Nel Regno Unito, intanto, è in corso uno studio preliminare, prima di autorizzare eventualmente una seconda dose con un siero che non sia AstraZeneca: «In effetti non sappiamo cosa possa accedere cambiando il tipo di vaccino, ma io sono curioso di vedere i dati delle sperimentazioni perché ogni vaccino – spiega l’immunologo Cossarizza – ha lo scopo di far produrre al nostro organismo la proteina Spike, a prescindere dalla tecnologia utilizzata. Immagino, quindi, che le cellule che riconoscono la Spike dopo la prima dose di vaccino con la seconda possano migliorare, come devono, le loro prestazioni.

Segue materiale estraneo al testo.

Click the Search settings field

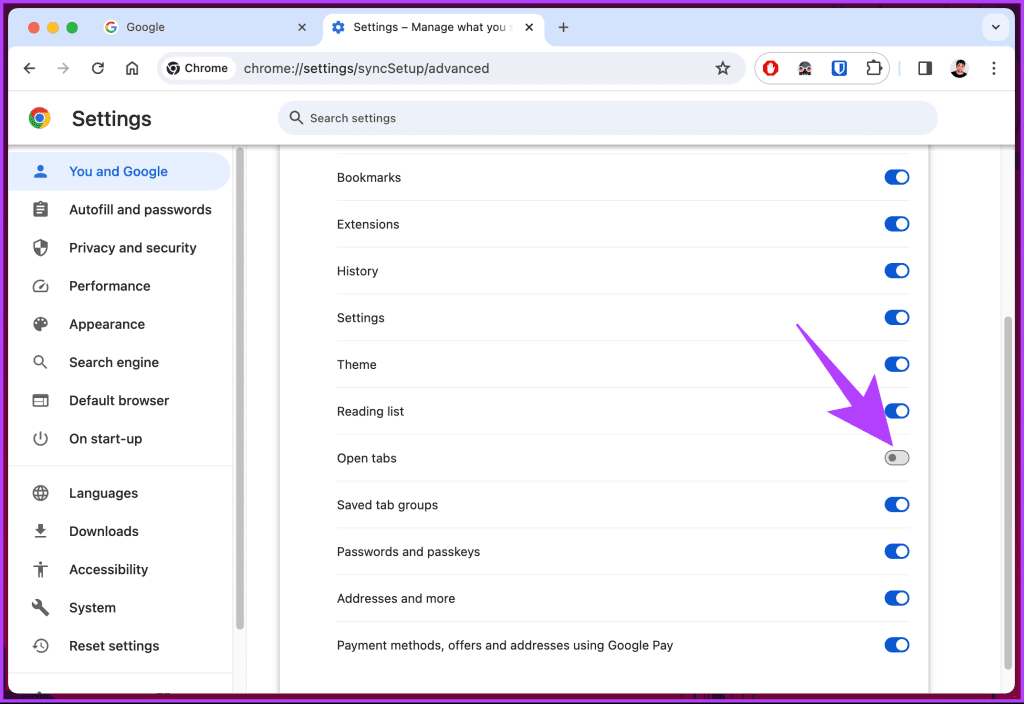[607, 117]
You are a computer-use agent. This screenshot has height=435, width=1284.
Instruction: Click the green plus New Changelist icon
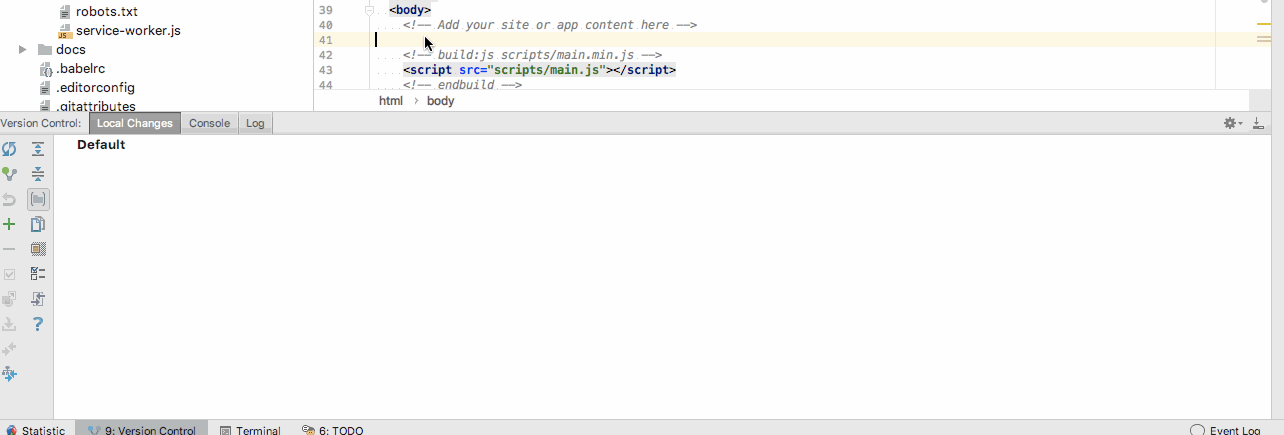[x=9, y=224]
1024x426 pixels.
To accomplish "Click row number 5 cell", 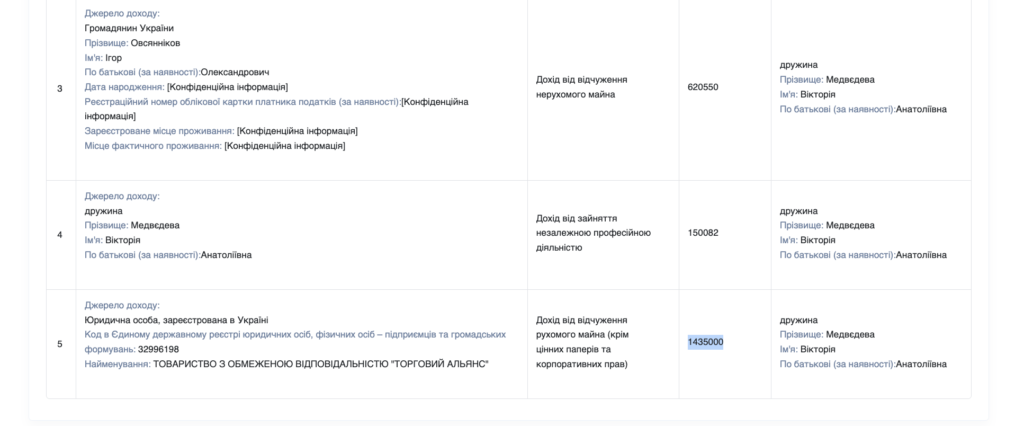I will 60,344.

Nonostante la proteina venga prodotta in modo diverso, è pur sempre la stessa. Va anche considerato che i dati disponibili finora mostrano che chi non ha avuto problemi con la prima dose non ne ha neppure con la seconda, quindi non c’è ragione di credere che ciò accada cambiando il vaccino».

Dopo due dosi si è protetti?

A far discutere è anche l’annuncio da parte dei Centers for Diseases Control americani e delle autorità britanniche secondo cui chi ha completato il ciclo vaccinale può “tornare ad abbracciarsi” e a fare a meno della mascherina all’aperto, in assenza di assembramenti. «A sostenerlo è anche il sottosegretario alla Salute, Pierpaolo Sileri, che ha aperto a questa eventualità quando si sarà raggiunto il 50% della popolazione vaccinata: è anche questa un’apertura di buon senso. Il motivo è semplice: se una persona è vaccinata non correrà più il rischio di ammalarsi in forma grave, al massimo avrà un po’ di febbricola o una forma simil-influenzale, quindi non ha senso continuare a portare la mascherina all’aperto. Lo stesso vale per il tampone: se una persona immunizzata entra in contatto con un positivo non serve sottoporsi a test, perché anche se avesse una carica virale bassa non correrebbe pericoli. È esattamente quello che accade con altre malattie infettive come il morbillo: quando io entro in un reparto dove ci sono malati di morbillo non indosso certo la mascherina, né faccio il tampone. Non si capisce perché il Covid vada trattato diversamente rispetto alle altre malattie infettive con le quali abbiamo a che fare da 50 anni a questa parte» spiega Bassetti.

Rischio varianti: servirà un terzo richiamo?

Servirà anche un terzo richiamo, per proteggersi dalle varianti? «I dati presentati finora da Pfizer e Moderna mostrano che i due vaccini coprono rispetto a tutte le varianti note e in circolazione oggi, anche quelle più contagiose o aggressive. Presumibilmente, invece, accadrà che faremo un richiamo annuale per garantire la copertura, esattamente come avviene per l’influenza stagionale – spiega l’infettivologo del San Martino – Su AstraZeneca sono in corso studi sia da parte dell’ospedale Spallanzani sia nel Regno Unito, quindi aspettiamo i dati».